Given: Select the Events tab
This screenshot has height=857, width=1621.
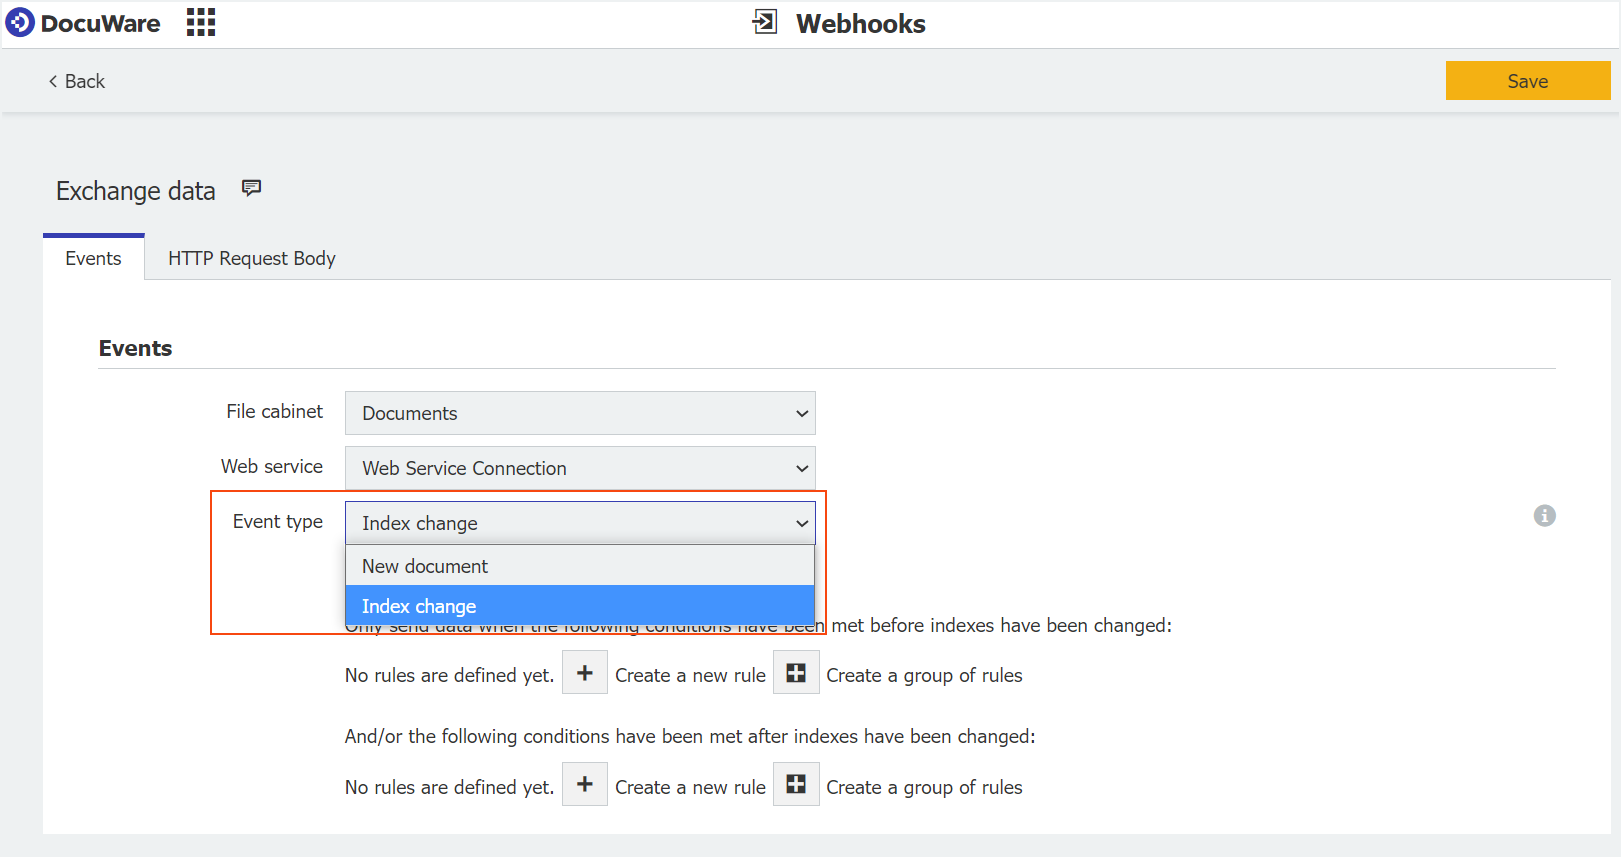Looking at the screenshot, I should click(93, 258).
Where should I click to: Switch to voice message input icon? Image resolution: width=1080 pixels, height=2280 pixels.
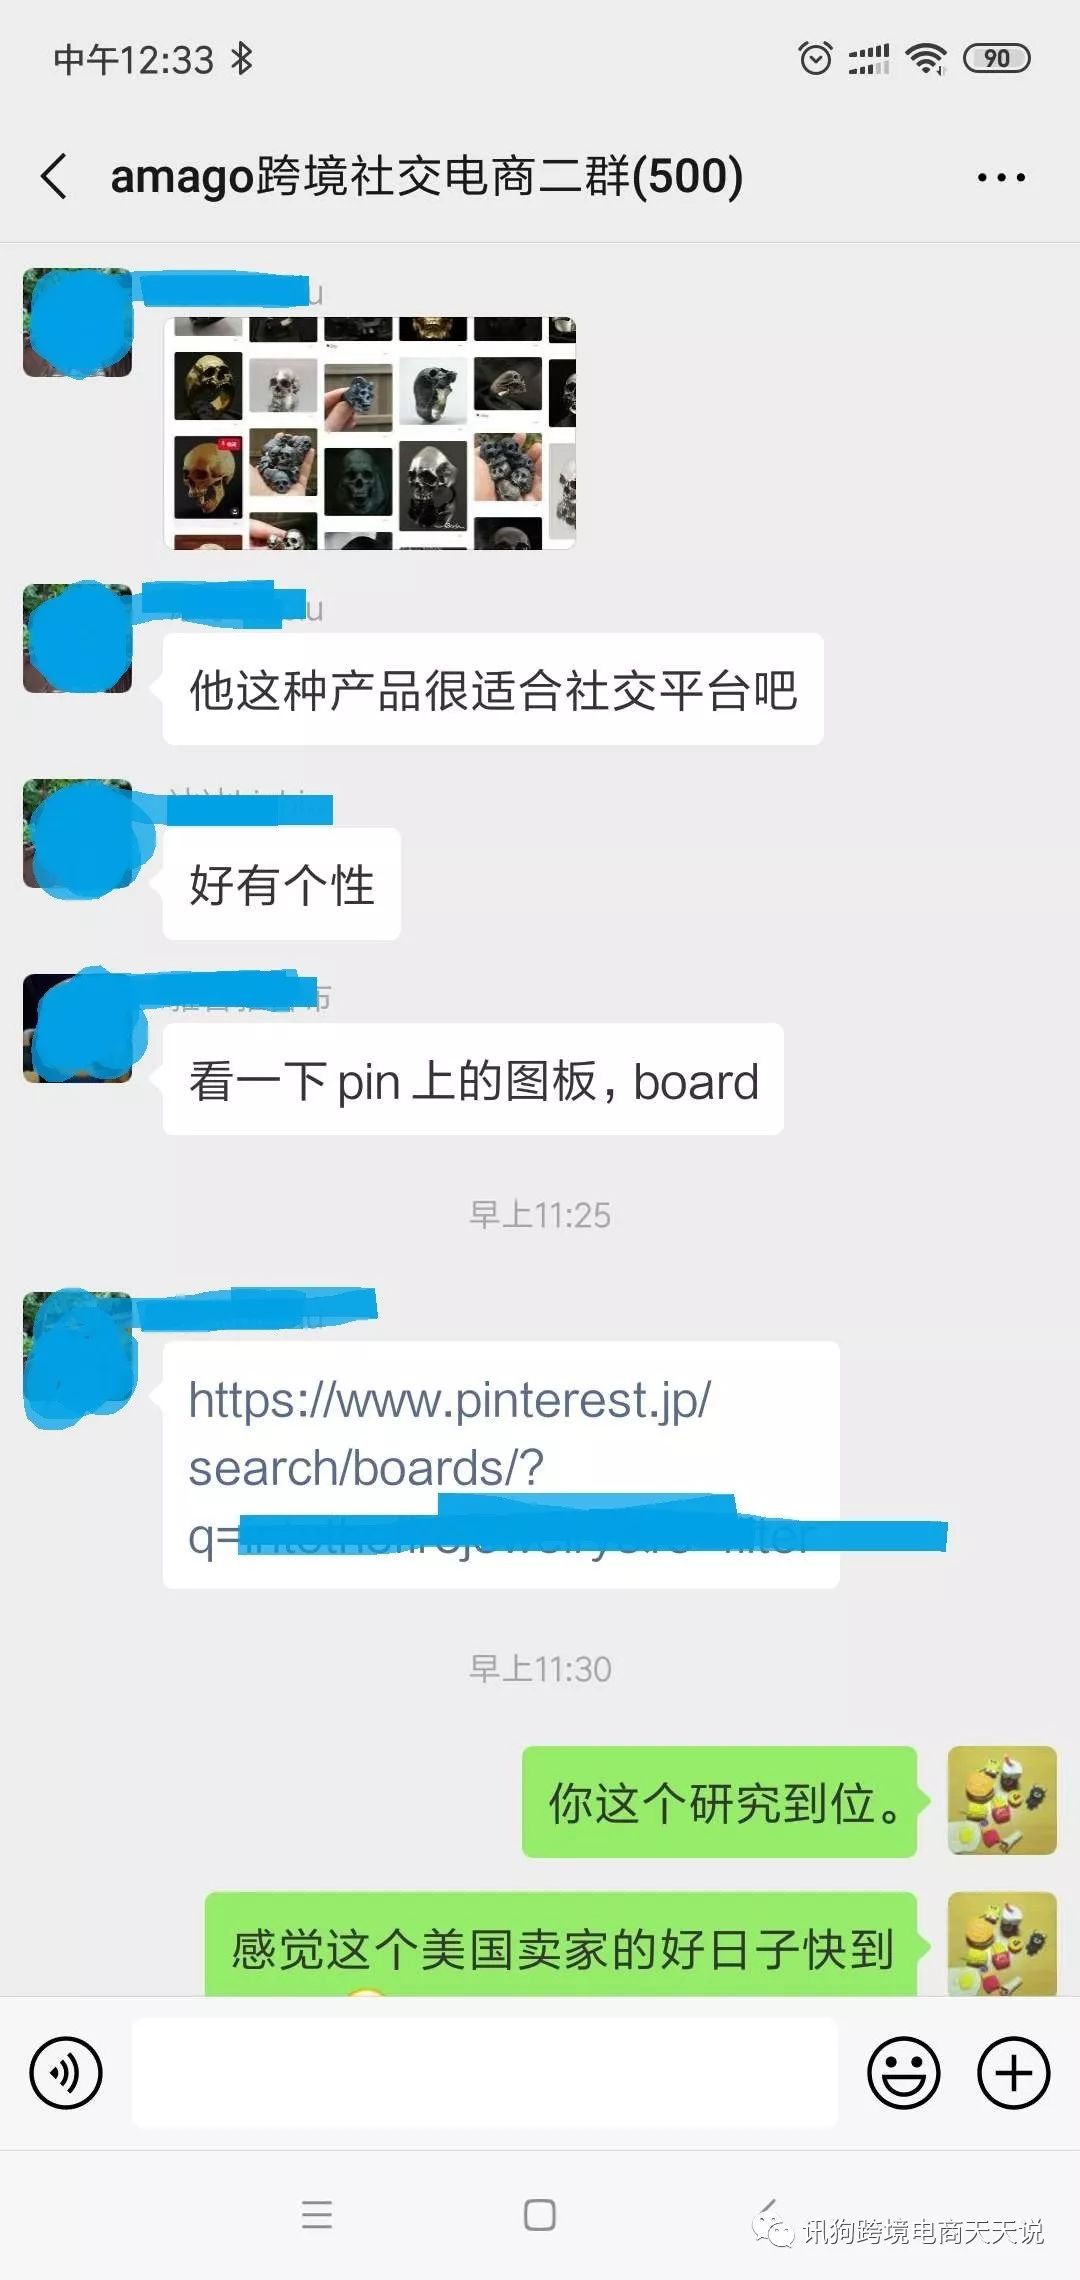(66, 2073)
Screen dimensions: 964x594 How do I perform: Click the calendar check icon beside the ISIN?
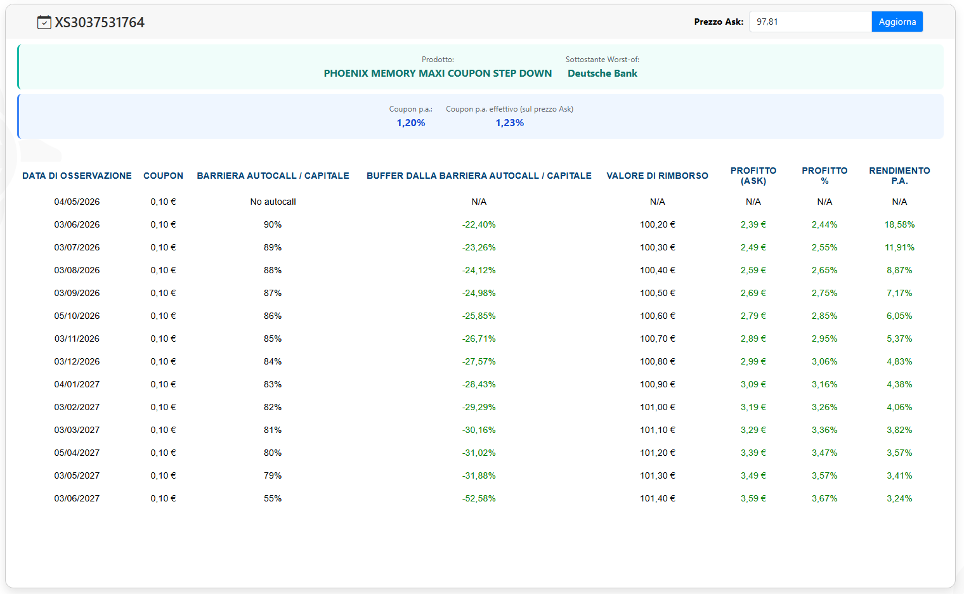tap(44, 22)
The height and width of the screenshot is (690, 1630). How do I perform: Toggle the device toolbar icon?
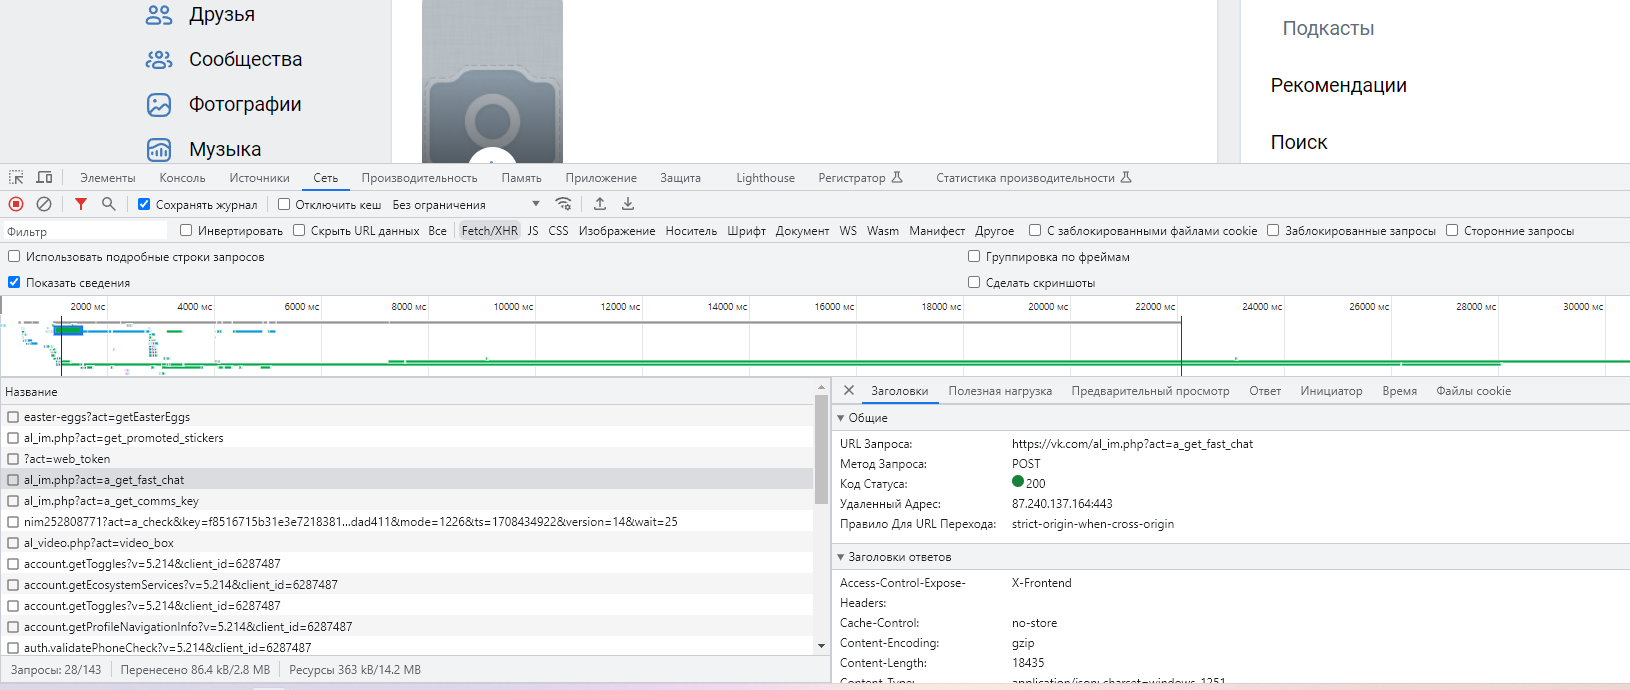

= TASK TO COMPLETE =
From the first line to the last, repeat the entries exactly and leave out the pictures.

= SOLUTION TO THIS TASK =
Given: Select the Events tab
This screenshot has height=857, width=1621.
Looking at the screenshot, I should click(93, 258).
Where should I click to: Switch to voice message input icon? Image resolution: width=1080 pixels, height=2280 pixels.
(66, 2073)
Screen dimensions: 964x594 How do I perform: Click the calendar check icon beside the ISIN?
tap(44, 22)
The height and width of the screenshot is (690, 1630). How do I perform: Toggle the device toolbar icon?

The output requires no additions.